Senior Lecturer in American Studies and History

School of Humanities

Postgraduate Research Supervisor

My research

For a full collection of my research to date, please visit my RaY profile.

View my full RaY profile

I joined York St John University in August 2019 as a Lecturer in American Studies and History. I am also the MA Coordinator for American Studies. I previously worked as a lecturer in American Studies at Swansea University for almost a decade.

My teaching and research background fall within the interdisciplinary field of American Studies. My undergraduate and postgraduate degrees are all in American Studies. My PhD examined the impact of war trauma and post-traumatic stress disorder upon American post-World War I crime fiction, with a specific focus upon the British-American writer Raymond Chandler. I conducted my doctoral research at the University of California, Los Angeles, the Bodleian Library, Oxford, and with the Department for History and Heritage at the Canadian Archives in Ottawa, Canada.

I am a US-UK Commission Fulbright Awardee, which I completed at New York University in 2010.

Module director:

  • AMS4006M Introduction to American Studies
  • AMS5002M From Slavery to Freedom
  • AMS5003M Nation Divided: America in the Era of the Civil War
  • AMS6011M Special Study in American Culture: US Crime Culture

Contributor:

  • WAR6003M The American Way of War

My interdisciplinary research is grounded in field of American Studies and lies at the intersection of culture, history, politics, and social memory.

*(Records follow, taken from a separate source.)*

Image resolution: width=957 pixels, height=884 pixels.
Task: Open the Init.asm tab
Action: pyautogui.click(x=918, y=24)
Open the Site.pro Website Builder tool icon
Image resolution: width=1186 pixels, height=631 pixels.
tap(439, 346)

My work focuses on the impact of war in 19th and 20th century America, with a secondary concentration on subversive culture. My monograph, War Noir: Raymond Chandler and the Hard Boiled Detective as Veteran (University Press of Mississippi, 2016), challenges the US canon and argues a case for the work of crime fiction writer Raymond Chandler to be located alongside the great work of the American Lost Generation. By taking into account the impact of wartime post-traumatic stress disorder upon American crime fiction I introduced the original concept of ‘War Noir’ to the study of American literature. My research has featured in a number of journals, including Comparative American Studies and the European Journal of American Culture. I have also contributed book chapters to two edited collections, Men After War (Routledge, 2013) and Time and the City in Literary Imagination (Palgrave, 2021).

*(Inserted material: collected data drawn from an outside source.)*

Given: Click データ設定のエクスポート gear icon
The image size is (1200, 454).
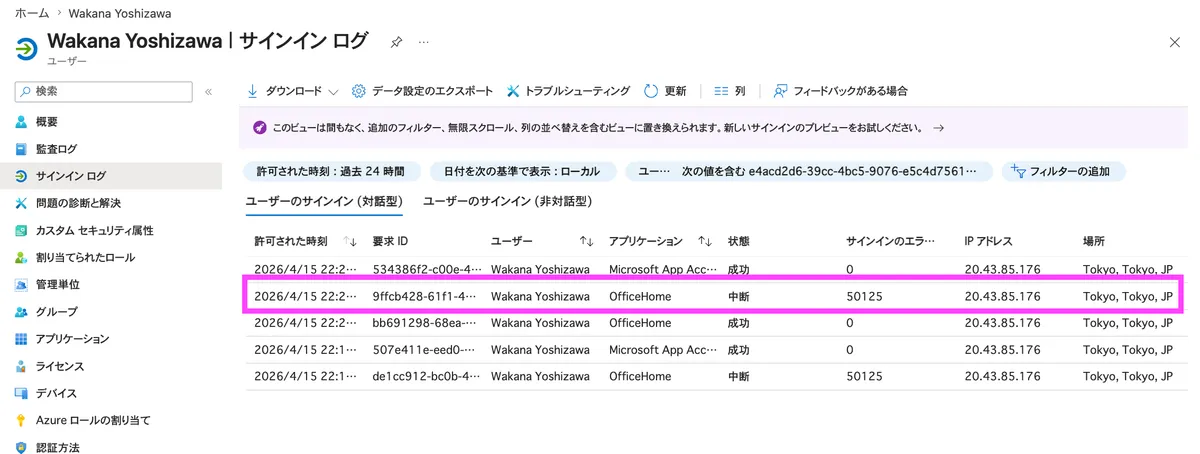Looking at the screenshot, I should pos(359,91).
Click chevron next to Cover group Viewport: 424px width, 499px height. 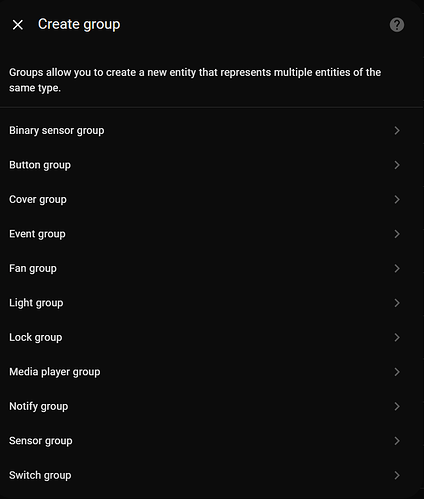pyautogui.click(x=397, y=199)
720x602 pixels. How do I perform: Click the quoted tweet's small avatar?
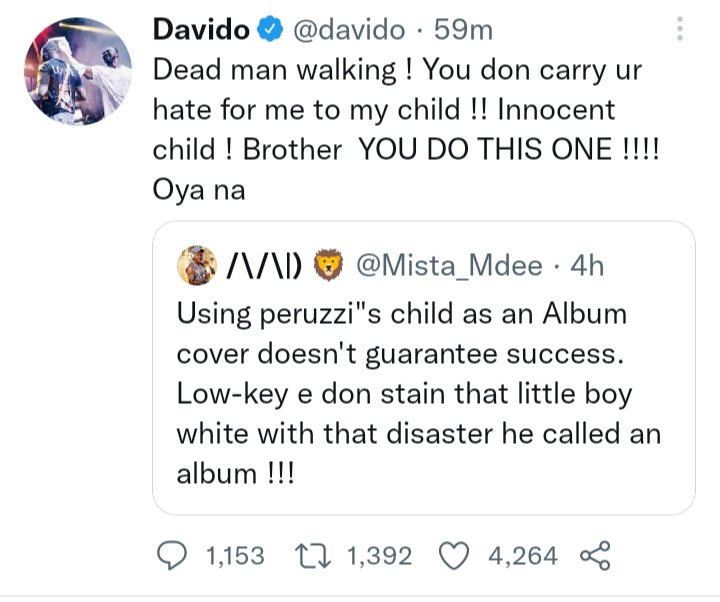click(x=197, y=266)
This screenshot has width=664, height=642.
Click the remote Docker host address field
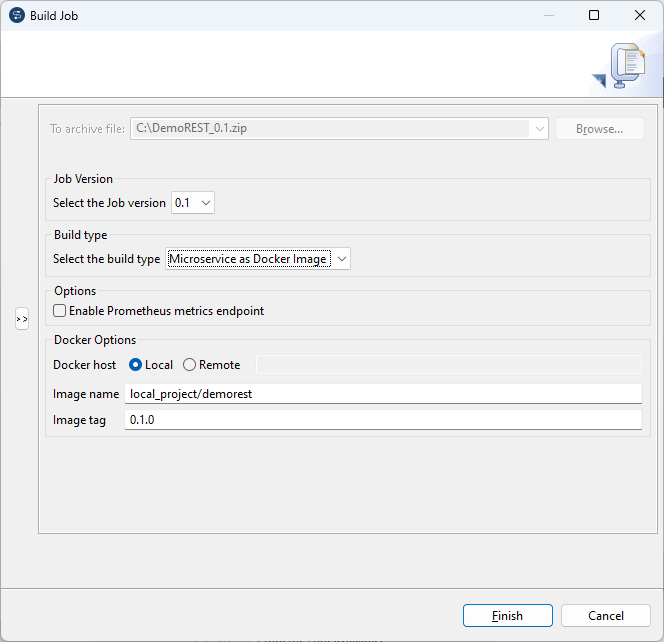point(448,365)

I regularly contribute short articles for the American crime fiction magazine ‘The Strand’ in order to reach a wider non-academic audience. In November 2017 I was commissioned by Andrew Gulli, the Managing Editor of The Strand, to write the Afterword to accompany a previously unpublished short story by Raymond Chandler of the magazine (issue 53, 2017). As a result of this, numerous media outlets in the US called attention to my research. Demonstrating its wide-ranging impact, my work was mentioned in, among other online and print mediums, the Associated Press, The Guardian, The Los Angeles Times, the Chicago Tribune, the Washington Post, the New York Times, The Australian, and the Smithsonian Magazine.

I currently have 2 key strands of research. Firstly, I am expanding upon my original notion of ‘War Noir’ to continue the themes introduced in my first book by examining the work of key 20th century war veteran writers in the field of US crime fiction. For this, I have drawn upon the writers James Crumely and Charles Willeford in particular, but will also be examining other 20th century writers of crime fiction, including Mickey Spillane, Ross Macdonald, Elmore Leonard, Robert B. Parker, and Walter Mosley.

Secondly, along with my colleague Dr Anne-Marie Evans, we are in the process of putting together an edited collection titled Beyond the White House: The First Lady in American Film, Fiction, and Culture. The volume aims to examine cultural representations of America's First Lady and brings together scholars from across the world including the United States, the United Kingdom, the Netherlands, Germany, and India. This is the first volume of its kind to consider the cultural representation of the First Lady through the prism of popular culture - and therefore consider her impact upon ‘cultural politics’ - and the first to regard her as a strategically important socio-cultural figure. For this collection I will be contributing a chapter on rape trauma in ABC's drama Scandal (2012 to 2018).